Designing a fast CLI join tool with rust

(or how rust helped me to match the speed of GNU join written by Mike Haertel)


Join two files on command line on the common join fields as fast as possible. GNU join supports only one join field and I wanted to make it more generic by supporting arbitrary number of them.

Initial idea

It turns out developing fast CLI tools is quite tricky. Even a dumb-looking command like yes has actually a pretty sophisticated code.

At the beginning I had practically zero experience with system programming. But I knew some theory. First of all, do only what is necessary. In Mike Haertel’s words:

The key to making programs fast is to make them do practically nothing.

Second, amortize repeating heap allocations. And third, cache is king.

Having these in mind, I imagined having a reusable input buffer where parser only indexes positions of fields and records in the buffer.

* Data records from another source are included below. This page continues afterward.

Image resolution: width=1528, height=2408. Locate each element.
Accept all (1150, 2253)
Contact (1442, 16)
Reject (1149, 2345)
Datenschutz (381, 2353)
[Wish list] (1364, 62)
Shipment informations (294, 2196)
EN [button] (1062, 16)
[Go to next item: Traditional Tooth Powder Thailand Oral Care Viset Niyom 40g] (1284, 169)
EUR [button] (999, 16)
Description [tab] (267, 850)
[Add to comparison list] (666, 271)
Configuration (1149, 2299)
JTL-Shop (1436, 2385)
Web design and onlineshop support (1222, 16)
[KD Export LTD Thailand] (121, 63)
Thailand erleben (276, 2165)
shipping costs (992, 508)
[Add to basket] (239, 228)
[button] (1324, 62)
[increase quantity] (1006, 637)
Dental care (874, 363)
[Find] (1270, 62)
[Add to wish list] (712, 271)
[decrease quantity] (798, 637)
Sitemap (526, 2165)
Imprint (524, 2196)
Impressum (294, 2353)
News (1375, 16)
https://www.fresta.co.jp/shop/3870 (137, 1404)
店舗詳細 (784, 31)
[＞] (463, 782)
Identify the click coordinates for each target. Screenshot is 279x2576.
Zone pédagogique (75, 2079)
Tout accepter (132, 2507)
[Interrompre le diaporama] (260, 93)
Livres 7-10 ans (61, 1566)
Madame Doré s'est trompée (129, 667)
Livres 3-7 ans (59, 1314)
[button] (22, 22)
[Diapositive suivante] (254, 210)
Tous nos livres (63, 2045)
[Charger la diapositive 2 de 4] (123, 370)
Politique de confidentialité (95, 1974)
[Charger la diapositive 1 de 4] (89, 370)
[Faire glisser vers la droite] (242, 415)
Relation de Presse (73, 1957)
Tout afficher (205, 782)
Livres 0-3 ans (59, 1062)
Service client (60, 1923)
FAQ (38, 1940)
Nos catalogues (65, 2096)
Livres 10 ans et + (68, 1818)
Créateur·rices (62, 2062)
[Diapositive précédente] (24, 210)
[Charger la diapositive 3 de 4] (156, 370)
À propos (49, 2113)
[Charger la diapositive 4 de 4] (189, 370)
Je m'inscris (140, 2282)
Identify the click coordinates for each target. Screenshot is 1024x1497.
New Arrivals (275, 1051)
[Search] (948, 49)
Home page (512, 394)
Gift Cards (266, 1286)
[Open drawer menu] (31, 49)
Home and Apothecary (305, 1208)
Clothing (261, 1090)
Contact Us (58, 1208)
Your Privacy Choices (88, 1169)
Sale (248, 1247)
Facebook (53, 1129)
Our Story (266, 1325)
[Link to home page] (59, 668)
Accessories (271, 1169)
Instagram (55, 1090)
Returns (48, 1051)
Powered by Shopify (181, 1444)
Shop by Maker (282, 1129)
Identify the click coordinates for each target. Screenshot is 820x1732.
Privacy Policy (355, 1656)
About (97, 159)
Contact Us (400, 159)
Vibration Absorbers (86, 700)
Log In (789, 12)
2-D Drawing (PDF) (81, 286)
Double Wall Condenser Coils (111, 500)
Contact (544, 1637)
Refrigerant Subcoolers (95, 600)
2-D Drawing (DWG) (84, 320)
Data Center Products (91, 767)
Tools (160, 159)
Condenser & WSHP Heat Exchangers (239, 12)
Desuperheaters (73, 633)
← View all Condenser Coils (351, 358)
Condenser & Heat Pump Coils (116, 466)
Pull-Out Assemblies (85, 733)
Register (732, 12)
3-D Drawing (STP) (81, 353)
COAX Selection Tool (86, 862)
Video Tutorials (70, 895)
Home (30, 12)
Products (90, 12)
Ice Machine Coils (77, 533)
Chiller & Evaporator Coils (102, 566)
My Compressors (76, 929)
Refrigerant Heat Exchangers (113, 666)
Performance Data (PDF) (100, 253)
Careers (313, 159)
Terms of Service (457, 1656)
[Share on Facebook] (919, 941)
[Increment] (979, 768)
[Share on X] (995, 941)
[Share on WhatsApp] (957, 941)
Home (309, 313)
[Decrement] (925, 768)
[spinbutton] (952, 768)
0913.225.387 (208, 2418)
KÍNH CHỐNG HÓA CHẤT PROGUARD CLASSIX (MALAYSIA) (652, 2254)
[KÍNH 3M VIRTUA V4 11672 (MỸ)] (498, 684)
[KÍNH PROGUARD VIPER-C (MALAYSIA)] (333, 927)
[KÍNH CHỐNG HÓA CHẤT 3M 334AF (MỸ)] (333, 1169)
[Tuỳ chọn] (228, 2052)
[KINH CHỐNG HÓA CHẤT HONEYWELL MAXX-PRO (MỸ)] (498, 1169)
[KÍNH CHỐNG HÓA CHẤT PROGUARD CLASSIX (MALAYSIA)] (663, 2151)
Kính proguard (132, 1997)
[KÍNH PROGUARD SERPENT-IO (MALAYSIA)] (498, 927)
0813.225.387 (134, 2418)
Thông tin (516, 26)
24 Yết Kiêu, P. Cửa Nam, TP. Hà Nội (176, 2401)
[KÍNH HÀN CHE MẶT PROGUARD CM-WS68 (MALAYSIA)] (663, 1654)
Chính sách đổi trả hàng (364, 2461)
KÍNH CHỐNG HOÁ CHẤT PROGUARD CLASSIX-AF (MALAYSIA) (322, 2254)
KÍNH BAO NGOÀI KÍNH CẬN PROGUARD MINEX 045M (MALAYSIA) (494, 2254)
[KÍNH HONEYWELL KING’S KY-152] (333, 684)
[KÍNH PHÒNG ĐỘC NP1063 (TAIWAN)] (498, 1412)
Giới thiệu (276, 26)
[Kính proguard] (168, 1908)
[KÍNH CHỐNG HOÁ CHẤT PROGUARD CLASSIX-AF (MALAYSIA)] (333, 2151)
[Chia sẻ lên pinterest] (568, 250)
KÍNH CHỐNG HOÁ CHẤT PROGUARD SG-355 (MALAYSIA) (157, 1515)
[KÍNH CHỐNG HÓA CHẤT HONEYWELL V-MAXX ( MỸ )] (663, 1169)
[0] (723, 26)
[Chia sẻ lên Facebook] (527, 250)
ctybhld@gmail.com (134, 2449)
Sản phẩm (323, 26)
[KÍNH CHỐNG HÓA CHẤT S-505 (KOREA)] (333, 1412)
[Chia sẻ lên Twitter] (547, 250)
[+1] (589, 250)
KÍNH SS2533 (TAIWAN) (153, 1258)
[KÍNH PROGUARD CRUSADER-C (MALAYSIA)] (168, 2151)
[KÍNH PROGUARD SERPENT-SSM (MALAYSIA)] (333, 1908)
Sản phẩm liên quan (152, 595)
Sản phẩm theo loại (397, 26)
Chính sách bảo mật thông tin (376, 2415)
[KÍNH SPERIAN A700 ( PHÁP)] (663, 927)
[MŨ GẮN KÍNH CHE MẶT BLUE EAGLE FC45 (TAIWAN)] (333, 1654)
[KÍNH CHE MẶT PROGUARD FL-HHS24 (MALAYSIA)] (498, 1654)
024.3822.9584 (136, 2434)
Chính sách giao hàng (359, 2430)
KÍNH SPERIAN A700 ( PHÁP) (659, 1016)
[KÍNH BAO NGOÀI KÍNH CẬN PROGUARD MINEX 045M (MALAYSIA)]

The tricky part is that the last record will not fit the buffer entirely most of the time and therefore the buffer cannot be consumed. We also can’t reload the input buffer with new data otherwise we would overwrite the unconsumed one. The solution is to roll the partial record to the beginning of the buffer and load new data from there.

But what if the partial record is large and misses only a few bytes to its completion. We already parsed most of its fields. It would be pity if we had to re-parse it from the beginning after the roll of the buffer. The solution is to offset the index containing the partial record and start parsing from the last incomplete field.

However, this requires a delicate housekeeping to do right. Fortunately rust makes it very easy and convenient to test it and protects me from accessing the input buffer out of bounds. Doing this in C requires a hell lot of concentration and experience. Granted, I pay the price of bounds checks, but the cost is acceptable.

Now let’s review the various parts in more detail.

Input buffer

Unfortunately I could not find any library providing the roll feature described above. There are ring or circular buffers, but none offers what I needed, so I made my own. You can find the code in the separate crate - rollbuf. The API is is quite similar to the std::io::BufReader, adding just:

pub fn roll(&mut self) {...}


This is the most sophisticated part based on Y. Li, N. R. Katsipoulakis, B. Chandramouli, J. Goldstein, and D. Kossmann. Mison: a fast JSON parser for data analytics. In VLDB, 2017.

Unlike traditional FSM based parsers, it converts control flow into data flow, thereby largely eliminating inherently unpredictable branches in the program and exploiting the parallelism available in modern processors.

Implementing it from scratch was above my capability, so I shamelessly copied pikker’s implementation and tailored it to my needs.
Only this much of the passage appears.